* [QUOTED PASSAGE]

'''

KATHARINE MURPHY July 25, 2012
ORDINARY folks, safely outside the surly faux combat that passes for organised public discourse these days, would be perfectly entitled to conclude this afternoon that national politics is so toxic and dysfunctional that it can deliver absolutely nothing.
The Prime Minister and the Premiers met today to discuss amongst other significant issues, the creation of a national disability insurance scheme - a landmark public policy reform so significant, just and shamefully overdue that we can simply conclude it necessary, and not stretch out the preamble.
The Labor states consented to be part of an NDIS trial.
The conservative states, today, did not.
Their criticism of the proposal on the table for today's COAG discussion was various.
They couldn't afford it. There was too much money going down the drain in set up costs. Victorian Premier Ted Baillieu spoke disconsolately of risks - which remained unspecified. Queensland Premier Campbell Newman blamed Peter Beattie and Anna Bligh.

'''

* [DATA BLOCK]
'''

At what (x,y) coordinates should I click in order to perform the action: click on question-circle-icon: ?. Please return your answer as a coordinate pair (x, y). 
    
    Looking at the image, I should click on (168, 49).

'''

* [WORK ORDER A] In the article on the national disability insurance scheme, what reasons did the conservative states give for not joining the NDIS trial?
* [WORK ORDER B] Continue the article on the national disability insurance scheme, starting after its final sentence.

* [EXERCISE ANSWER A] They said they couldn't afford it and that too much money would go down the drain in set-up costs. Victorian Premier Ted Baillieu cited risks he did not specify, and Queensland Premier Campbell Newman blamed Peter Beattie and Anna Bligh.

* [EXERCISE ANSWER B]
Everyone was of course profoundly disappointed, but apparently not enough to actually do anything. The bottomline from Messrs O'Farrell, Baillieu, Newman and Barnett was "no deal Julia" - well not today anyway. No Prime Ministerial win for the nightly television news.
Consequently only three trials of the NDIS proposal - in South Australia, Tasmania and Canberra - will go ahead.
The recalcitrant conservative states will continue to talk to a Prime Minister who looked so quietly, lethally ropable at the press conference just a little while ago that the Gillard pooch Reuben should fear the return of his mistress to The Lodge later this evening.
Perhaps Australia's disabled people will see a meaningful, substantive breakthrough with the big states now the cameras are turned off and officials can talk to officials.
Perhaps that breakthrough will be quick. Possibly it will, and let's hope so.
Perhaps it won't.
The appearance of partisan, self-serving roiling was everywhere this afternoon; a contagion.
A Prime Minister in desperate internal trouble trying to do what she does in good times and in bad: put one foot in front of the other. Get things done. But the appearance - whatever the more complex reality - was more isolation, and insufficient personal authority.
And when the Premiers weren't shirt-fronting the Prime Minister on the trial of the NDIS, they were blueing amongst themselves about the future carve-up of the GST.
Of course there are substantive public policy issues to work through in the NDIS.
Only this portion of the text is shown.